ИСХОДНЫЙ ТЕКСТ:

ИСТОРИЯ РЕЛИГИИ - Андрей ЗУБОВ
Шрифт:
Интервал:
Закладка:
Неолитические погребения, в сравнении с верхнепалеолитическими, могут удивить бедностью погребального инвентаря. В протонеолитический и ранненеолитический период умершие становятся частью мира живых и потому их жизнь не нужно знаменовать погребальными «дарами». Черепа умерших стоят в доме рядом с очагом, кости покоятся близ жертвенника. С теми, кто уже «не существует», так поступать не могут. Мертвые в ту эпоху не просто считались живыми, но их жизнь была существеннейшей опорой жизни живых.
В тех случаях, когда захоронения производились под открытым небом, мы находим на заупокойных алтарях толстый слой золы. В Нахал-Орене он достигает полуметра. Кому приносились жертвы на могилах предков – самим умершим или их Творцу – не ясно. Но совершенно очевидно одно – огненные жертвы не могли приноситься тем, кто обитает «под землей». Огонь возносится от земли к небу и объект жертвы натуфийцев (Нахал-Орен – одно из натуфийских поселений Палестины) имел небесную природу. Когда представления о подземной топографии мира мертвых закрепилось, жертвы мертвым стали совершаться иначе – кровь жертвенных животных должна была напитать землю, а сами жертвенники, например, в греческом культе героя, устраивали ниже уровня земли.

Данные, извлечённые из коллекции:

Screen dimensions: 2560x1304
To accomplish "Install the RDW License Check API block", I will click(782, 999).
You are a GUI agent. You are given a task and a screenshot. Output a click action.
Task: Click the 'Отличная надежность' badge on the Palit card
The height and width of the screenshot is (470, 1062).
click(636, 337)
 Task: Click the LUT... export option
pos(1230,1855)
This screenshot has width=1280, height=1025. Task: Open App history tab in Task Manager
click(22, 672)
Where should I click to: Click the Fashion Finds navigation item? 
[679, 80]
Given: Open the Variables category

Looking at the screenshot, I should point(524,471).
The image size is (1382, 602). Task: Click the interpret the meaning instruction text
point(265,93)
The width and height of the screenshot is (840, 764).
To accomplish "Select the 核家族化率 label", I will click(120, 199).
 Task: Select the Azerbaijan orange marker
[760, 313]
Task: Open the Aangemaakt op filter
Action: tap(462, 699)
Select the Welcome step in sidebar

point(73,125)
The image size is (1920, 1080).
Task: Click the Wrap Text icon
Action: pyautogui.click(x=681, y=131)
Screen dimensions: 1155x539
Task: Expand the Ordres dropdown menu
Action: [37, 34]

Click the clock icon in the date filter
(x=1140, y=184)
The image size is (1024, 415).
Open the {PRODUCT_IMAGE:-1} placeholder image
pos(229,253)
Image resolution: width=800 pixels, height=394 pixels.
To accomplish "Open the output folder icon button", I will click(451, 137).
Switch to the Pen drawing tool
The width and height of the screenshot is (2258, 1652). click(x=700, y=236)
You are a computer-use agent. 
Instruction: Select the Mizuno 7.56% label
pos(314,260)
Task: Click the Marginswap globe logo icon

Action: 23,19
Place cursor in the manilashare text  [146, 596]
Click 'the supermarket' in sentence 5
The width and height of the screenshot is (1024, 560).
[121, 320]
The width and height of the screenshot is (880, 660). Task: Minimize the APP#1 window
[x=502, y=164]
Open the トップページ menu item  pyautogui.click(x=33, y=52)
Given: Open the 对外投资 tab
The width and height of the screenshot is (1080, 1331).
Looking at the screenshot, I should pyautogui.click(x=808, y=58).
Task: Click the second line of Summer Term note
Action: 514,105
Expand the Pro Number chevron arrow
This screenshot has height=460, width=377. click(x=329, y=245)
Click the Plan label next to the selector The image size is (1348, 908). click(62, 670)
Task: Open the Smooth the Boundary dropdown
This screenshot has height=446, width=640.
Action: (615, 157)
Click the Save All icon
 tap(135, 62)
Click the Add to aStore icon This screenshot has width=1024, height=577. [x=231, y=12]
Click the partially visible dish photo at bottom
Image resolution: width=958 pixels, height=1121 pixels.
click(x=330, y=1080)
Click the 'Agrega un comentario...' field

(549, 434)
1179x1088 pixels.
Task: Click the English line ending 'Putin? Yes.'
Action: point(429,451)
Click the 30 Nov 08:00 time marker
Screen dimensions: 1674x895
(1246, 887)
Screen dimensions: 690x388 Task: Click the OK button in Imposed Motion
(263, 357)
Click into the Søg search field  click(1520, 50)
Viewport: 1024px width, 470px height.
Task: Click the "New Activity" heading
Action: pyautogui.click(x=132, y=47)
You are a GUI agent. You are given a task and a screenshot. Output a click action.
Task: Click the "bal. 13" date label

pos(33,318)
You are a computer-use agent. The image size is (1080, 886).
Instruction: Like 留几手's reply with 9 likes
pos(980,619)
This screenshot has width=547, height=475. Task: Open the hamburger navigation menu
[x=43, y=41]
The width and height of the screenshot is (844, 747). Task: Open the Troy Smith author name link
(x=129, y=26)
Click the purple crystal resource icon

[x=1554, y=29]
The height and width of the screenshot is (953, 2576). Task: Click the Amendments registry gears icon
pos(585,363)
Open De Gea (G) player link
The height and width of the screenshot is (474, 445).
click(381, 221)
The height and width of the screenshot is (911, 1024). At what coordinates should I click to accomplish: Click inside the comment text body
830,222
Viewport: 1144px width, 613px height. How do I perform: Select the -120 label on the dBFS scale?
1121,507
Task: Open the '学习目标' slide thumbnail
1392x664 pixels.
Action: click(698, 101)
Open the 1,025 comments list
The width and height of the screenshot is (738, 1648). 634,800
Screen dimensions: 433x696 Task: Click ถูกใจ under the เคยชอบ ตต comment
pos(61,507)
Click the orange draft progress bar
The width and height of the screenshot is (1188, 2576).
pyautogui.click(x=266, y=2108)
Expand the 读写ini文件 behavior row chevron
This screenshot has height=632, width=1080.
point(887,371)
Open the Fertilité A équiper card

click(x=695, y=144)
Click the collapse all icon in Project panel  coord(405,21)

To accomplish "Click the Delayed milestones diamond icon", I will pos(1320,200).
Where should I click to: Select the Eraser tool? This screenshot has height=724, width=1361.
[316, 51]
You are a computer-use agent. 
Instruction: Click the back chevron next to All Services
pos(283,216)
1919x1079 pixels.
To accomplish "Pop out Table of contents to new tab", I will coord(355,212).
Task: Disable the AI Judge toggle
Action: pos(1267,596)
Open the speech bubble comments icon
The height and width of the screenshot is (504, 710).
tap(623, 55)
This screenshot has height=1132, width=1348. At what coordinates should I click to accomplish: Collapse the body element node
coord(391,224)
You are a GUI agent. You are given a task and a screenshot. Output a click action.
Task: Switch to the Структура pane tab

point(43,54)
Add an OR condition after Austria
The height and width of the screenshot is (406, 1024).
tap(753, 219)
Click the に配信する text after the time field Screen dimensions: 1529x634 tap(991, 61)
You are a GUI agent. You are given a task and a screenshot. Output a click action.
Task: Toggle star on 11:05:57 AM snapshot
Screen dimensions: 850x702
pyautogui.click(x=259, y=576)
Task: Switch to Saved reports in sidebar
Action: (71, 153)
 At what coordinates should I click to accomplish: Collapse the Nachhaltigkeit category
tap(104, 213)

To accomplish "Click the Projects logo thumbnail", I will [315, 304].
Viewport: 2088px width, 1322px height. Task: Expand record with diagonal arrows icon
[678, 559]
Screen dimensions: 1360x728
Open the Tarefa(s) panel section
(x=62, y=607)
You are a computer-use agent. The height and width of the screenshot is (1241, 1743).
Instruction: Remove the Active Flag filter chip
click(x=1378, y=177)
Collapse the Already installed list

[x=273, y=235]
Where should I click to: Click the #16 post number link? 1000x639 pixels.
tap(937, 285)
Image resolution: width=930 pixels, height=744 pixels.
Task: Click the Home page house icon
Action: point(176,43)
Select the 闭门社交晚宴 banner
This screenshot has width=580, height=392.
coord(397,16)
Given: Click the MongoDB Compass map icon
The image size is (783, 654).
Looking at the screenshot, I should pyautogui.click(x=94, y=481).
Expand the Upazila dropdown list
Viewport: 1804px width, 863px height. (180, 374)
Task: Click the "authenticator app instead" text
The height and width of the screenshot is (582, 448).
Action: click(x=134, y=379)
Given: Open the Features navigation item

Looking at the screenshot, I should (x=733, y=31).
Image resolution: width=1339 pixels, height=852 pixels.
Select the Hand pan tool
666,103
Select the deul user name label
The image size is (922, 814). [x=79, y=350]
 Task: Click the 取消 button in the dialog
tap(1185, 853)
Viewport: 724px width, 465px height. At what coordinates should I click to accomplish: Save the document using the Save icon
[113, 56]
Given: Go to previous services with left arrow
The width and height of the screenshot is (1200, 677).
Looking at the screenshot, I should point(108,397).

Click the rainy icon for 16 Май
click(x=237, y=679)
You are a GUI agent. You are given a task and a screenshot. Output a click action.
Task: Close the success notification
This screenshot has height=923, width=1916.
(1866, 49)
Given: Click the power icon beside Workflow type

КРАТКОЕ ЗАДАНИЕ 1: Перечислите все прилагательные, которыми в тексте о неолитических погребениях обозначены археологические периоды.
КРАТКОЕ ЗАДАНИЕ 2: Представьте записи со строки, содержащей «Viewport: 724px width, 465px», по строку, содержащую «click(x=237, y=679)», включительно, в виде CSV со столбцами «задание» и «ответ». Каждой записи должна соответствовать одна строка, каждое значение помещается в отдельное поле в кавычках, а переносы строк заменяются пробелами.
Текст и записи взяты из разных источников.

ПИСЬМЕННЫЙ ОТВЕТ 1:
неолитический
верхнепалеолитический
протонеолитический
ранненеолитический

ПИСЬМЕННЫЙ ОТВЕТ 2:
задание,ответ
"Viewport: 724px width, 465px height. At what coordinates should I click to accomplish: Save the document using the Save icon","[113, 56]"
"Given: Go to previous services with left arrow The width and height of the screenshot is (1200, 677).","Looking at the screenshot, I should point(108,397)."
"Click the rainy icon for 16 Май","click(x=237, y=679)"